• _THE PROBLEM_: Check each line of the data, and copy those where "icon" appears.
---------- GIVEN RECORDS
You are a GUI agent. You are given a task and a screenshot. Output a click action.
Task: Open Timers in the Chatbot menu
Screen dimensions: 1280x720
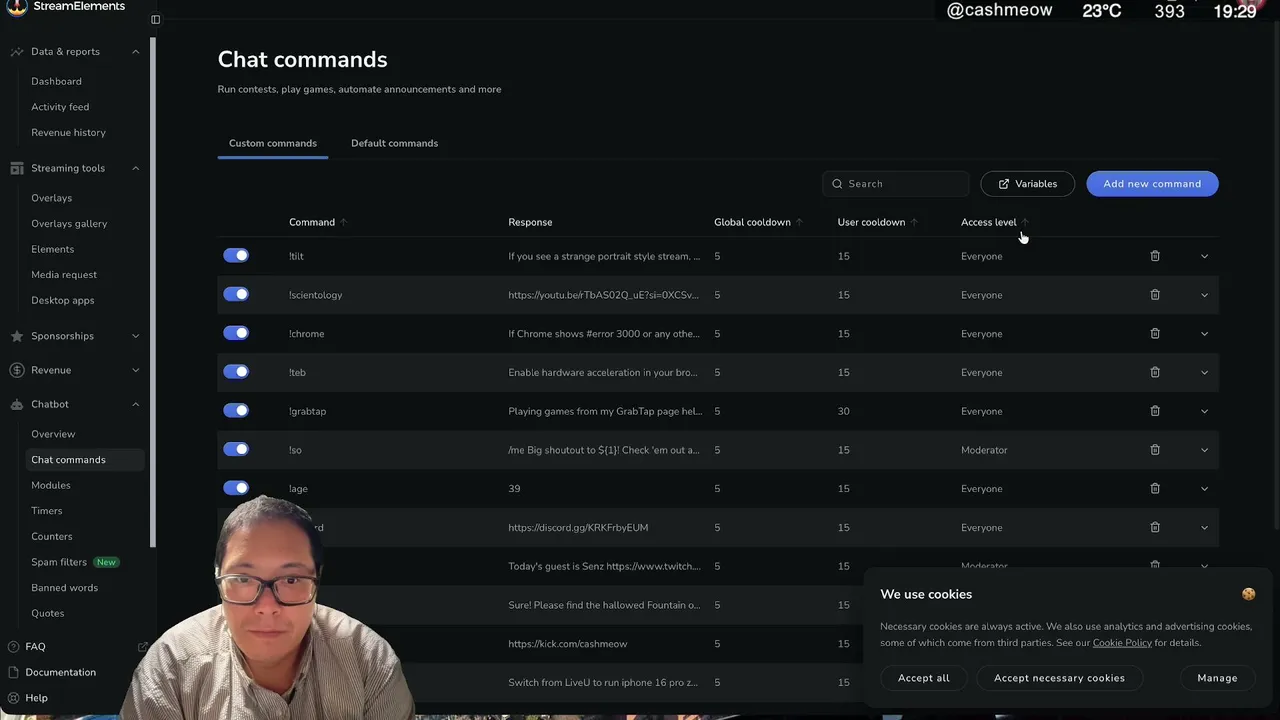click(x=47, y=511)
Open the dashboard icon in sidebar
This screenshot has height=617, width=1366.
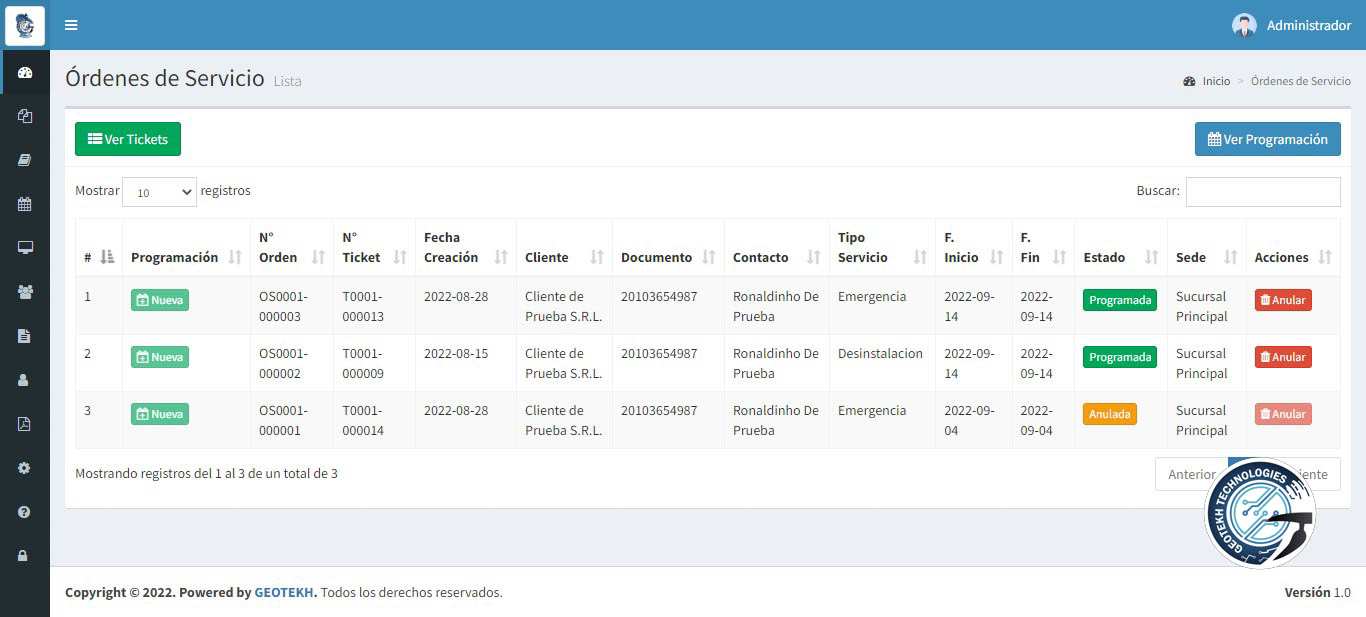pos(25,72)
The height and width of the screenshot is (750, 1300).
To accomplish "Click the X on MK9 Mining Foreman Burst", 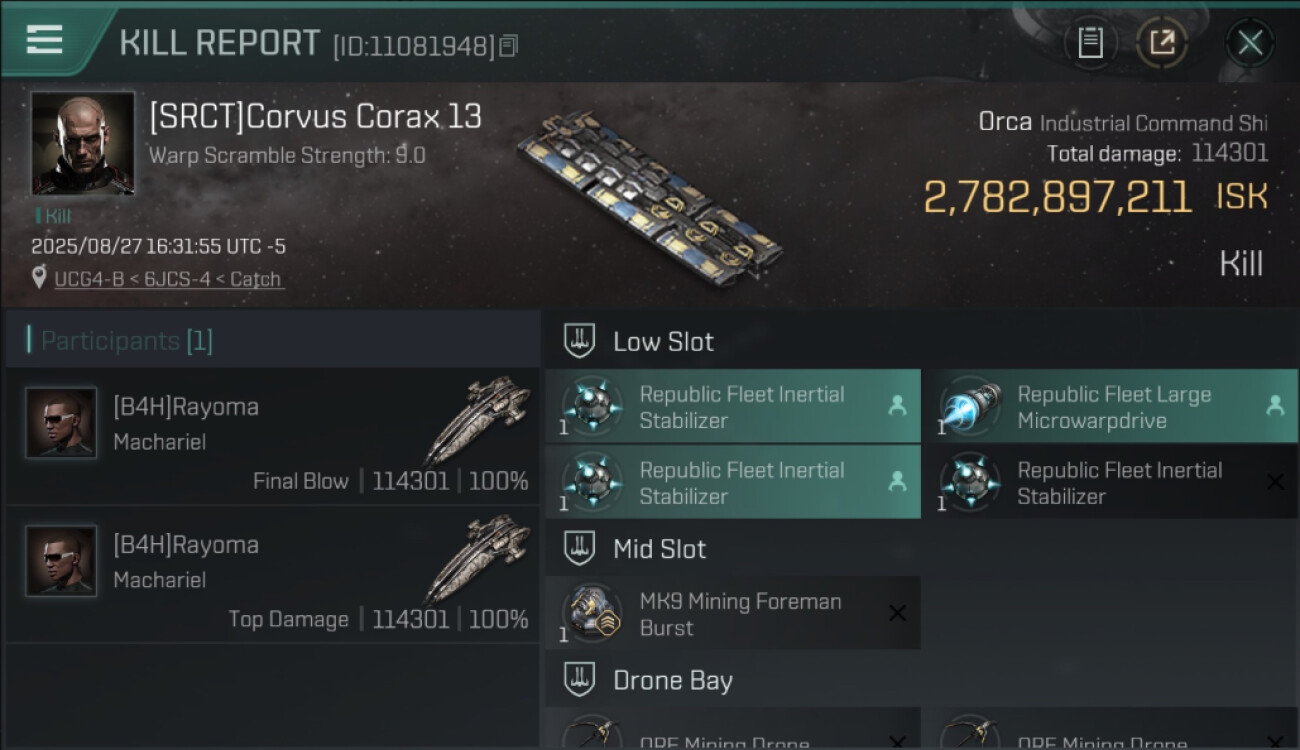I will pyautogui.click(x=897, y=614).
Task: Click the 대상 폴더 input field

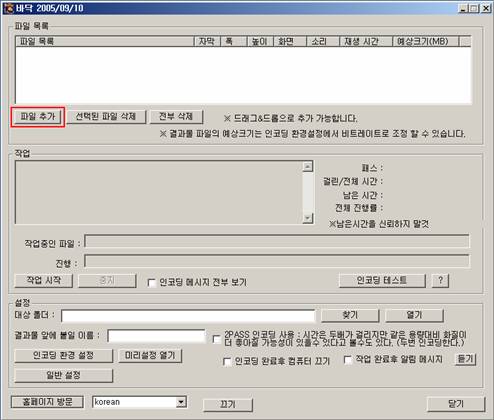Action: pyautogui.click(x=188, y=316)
--------------------
---------- GIVEN RECORDS
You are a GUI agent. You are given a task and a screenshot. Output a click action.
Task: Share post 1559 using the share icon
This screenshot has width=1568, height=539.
--------------------
• _SOLUTION BELOW_:
Open the dashboard icon in sidebar
Task: Share post 1559 using the share icon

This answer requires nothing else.